■ Work to be completed ■
Rewrite the lines below with "Data protection" replaced by "Privacy policy" and nothing else changed. Omit the pictures.
-=-=-
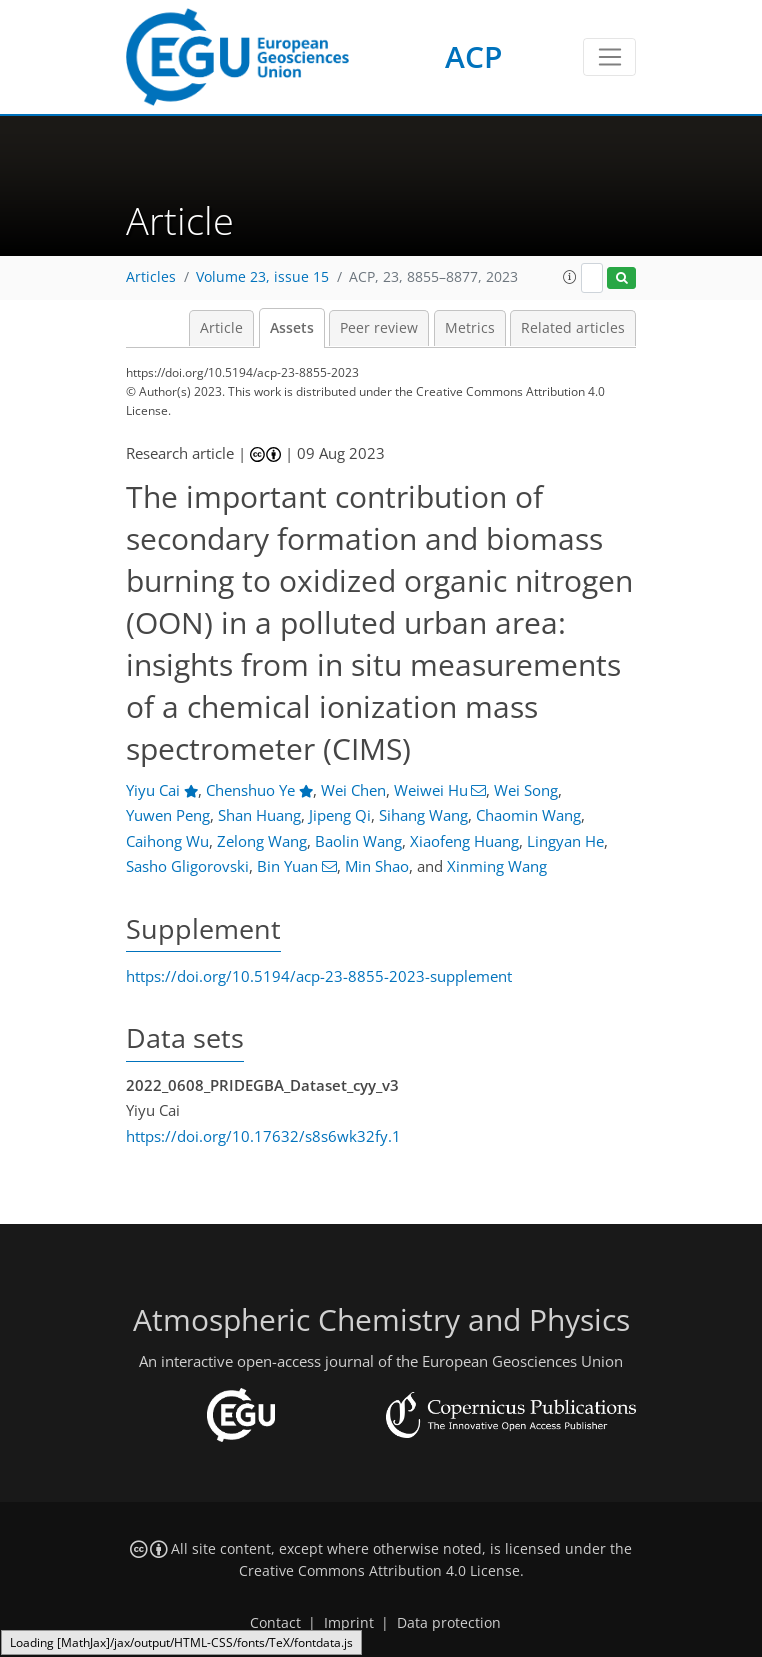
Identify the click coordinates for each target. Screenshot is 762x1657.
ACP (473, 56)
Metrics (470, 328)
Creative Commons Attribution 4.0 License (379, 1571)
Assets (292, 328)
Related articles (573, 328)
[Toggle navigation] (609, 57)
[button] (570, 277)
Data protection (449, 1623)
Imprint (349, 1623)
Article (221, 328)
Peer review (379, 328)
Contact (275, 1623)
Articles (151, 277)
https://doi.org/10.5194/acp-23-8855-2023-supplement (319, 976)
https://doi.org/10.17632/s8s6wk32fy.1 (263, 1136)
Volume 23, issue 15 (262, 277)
-=-=-
■ Result for this task ■
Identify the click coordinates for each target. Screenshot is 762x1657.
ACP (473, 56)
Metrics (470, 328)
Creative Commons Attribution 4.0 License (379, 1571)
Assets (292, 328)
Related articles (573, 328)
[Toggle navigation] (609, 57)
[button] (570, 277)
Privacy policy (449, 1623)
Imprint (349, 1623)
Article (221, 328)
Peer review (379, 328)
Contact (275, 1623)
Articles (151, 277)
https://doi.org/10.5194/acp-23-8855-2023-supplement (319, 976)
https://doi.org/10.17632/s8s6wk32fy.1 (263, 1136)
Volume 23, issue 15 (262, 277)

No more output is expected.